Record excerpts section start

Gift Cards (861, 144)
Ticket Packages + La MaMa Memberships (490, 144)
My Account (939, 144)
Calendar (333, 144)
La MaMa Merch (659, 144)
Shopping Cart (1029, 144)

Record excerpts section end

Repeat the material in full, exactly as it stands.

Gift Cards (861, 144)
Ticket Packages + La MaMa Memberships (490, 144)
My Account (939, 144)
Calendar (333, 144)
La MaMa Merch (659, 144)
Shopping Cart (1029, 144)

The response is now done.